AOL on Tuesday launched new self-serve capabilities for its programmatic mobile supply-side platform, ONE by AOL: Mobile, which debuted in 2016. The new self-serve offering is designed to meet the needs of mobile-first app developers and publishers by increasing mobile ad inventory and increasing transparency and control.
This is an expansion of AOL's managed service for app developers, which it will keep as well. “But we’re hearing that developers want to control their own destiny and be hands-on and manage the business themselves," explained Pat McCormack, VP, publisher sales. AOL. "So we’ve developed the platform to become fully self-service to offer app developers more control and access.”

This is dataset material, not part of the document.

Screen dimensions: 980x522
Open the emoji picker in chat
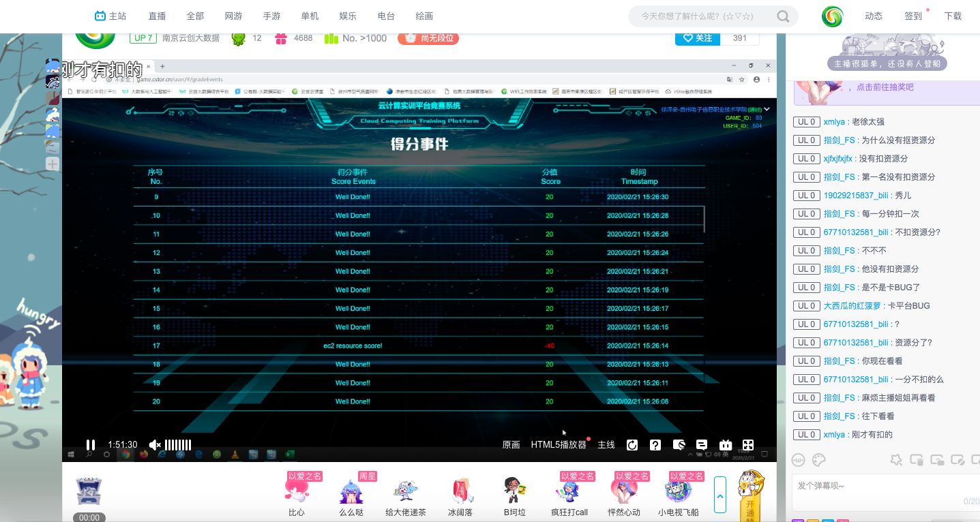(x=798, y=460)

AOL said the benefits of its mobile self-serve platform include:
--Self-Serve & Self-Registration: ONE by AOL: Mobile’s self-serve capabilities enable publishers and developers to immediately sign up and integrate into the system.
--Demand Strength: Built for developers launching their first app, as well as more seasoned app developers, ONE by AOL: Mobile provides self-serve, instant access to hundreds of advertisers. The feature means that in addition to the demand AOL makes available through its programmatic ad exchange (programmatic bidders, and managed demand that exists only within AOL), there are hundreds of millions of dollars in AOL that can be directed to publishers that use the platform, explained McCormack.

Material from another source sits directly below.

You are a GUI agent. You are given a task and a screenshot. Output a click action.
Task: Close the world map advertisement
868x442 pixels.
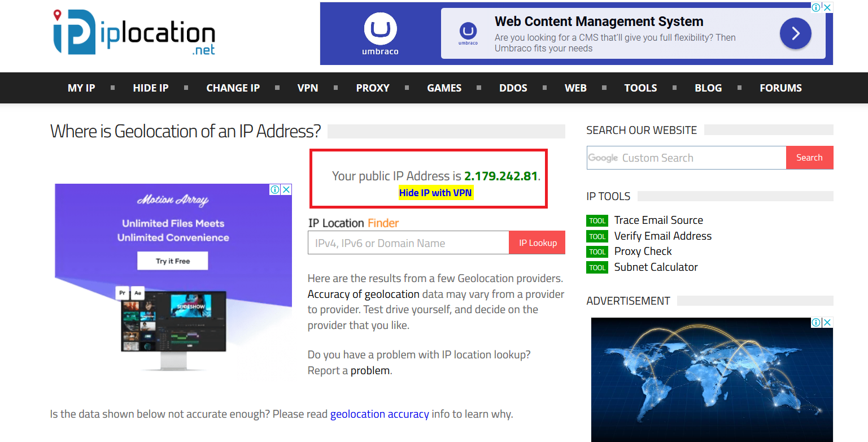coord(827,322)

--Transparency & Control over demand and monetization. Publishers can view all demand partners filling their inventory, with detail on specific buyers and brands.

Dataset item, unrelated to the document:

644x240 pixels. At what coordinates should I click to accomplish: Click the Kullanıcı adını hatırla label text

--Consumer Experience:, AOL offers a rigorous set of brand-safety controls, as well as flexible and adaptable ad formats that allow developers and app developers to customize their ad experience. Using a feature on the platform, developers can block certain types of ads to protect audiences.
--Simplicity: AOL’s self-serve mobile programmatic platform aims to make revenue management easier with one open solution to access hundreds of premium demand sources. McCormack said that generating revenue as an app developer can be complicated because of the number of partners involved. “App developers can use dozens of SDKs, ad networks, and demand sources; we want to make it easier to manage the process.”
McCormack added: “We hear from consumers that they’re spending more time on mobile. 80% of their time is spent within mobile apps, [which is] a business opportunity for app developers and advertisers.”
But when there are too many mobile monetization partners, it’s challenging for app developers. “The majority of app developers on our platform will want to be self-service,” he said. Glu Mobile and others are currently using the self-service model, which has been in development for six months. AOL has some 65,000 app developers.
“There is a resounding need from the app developer marketplace to have complete control and the ability to build their brands,” said McCormack. “They’re fighting for recognition for their brands as developers.”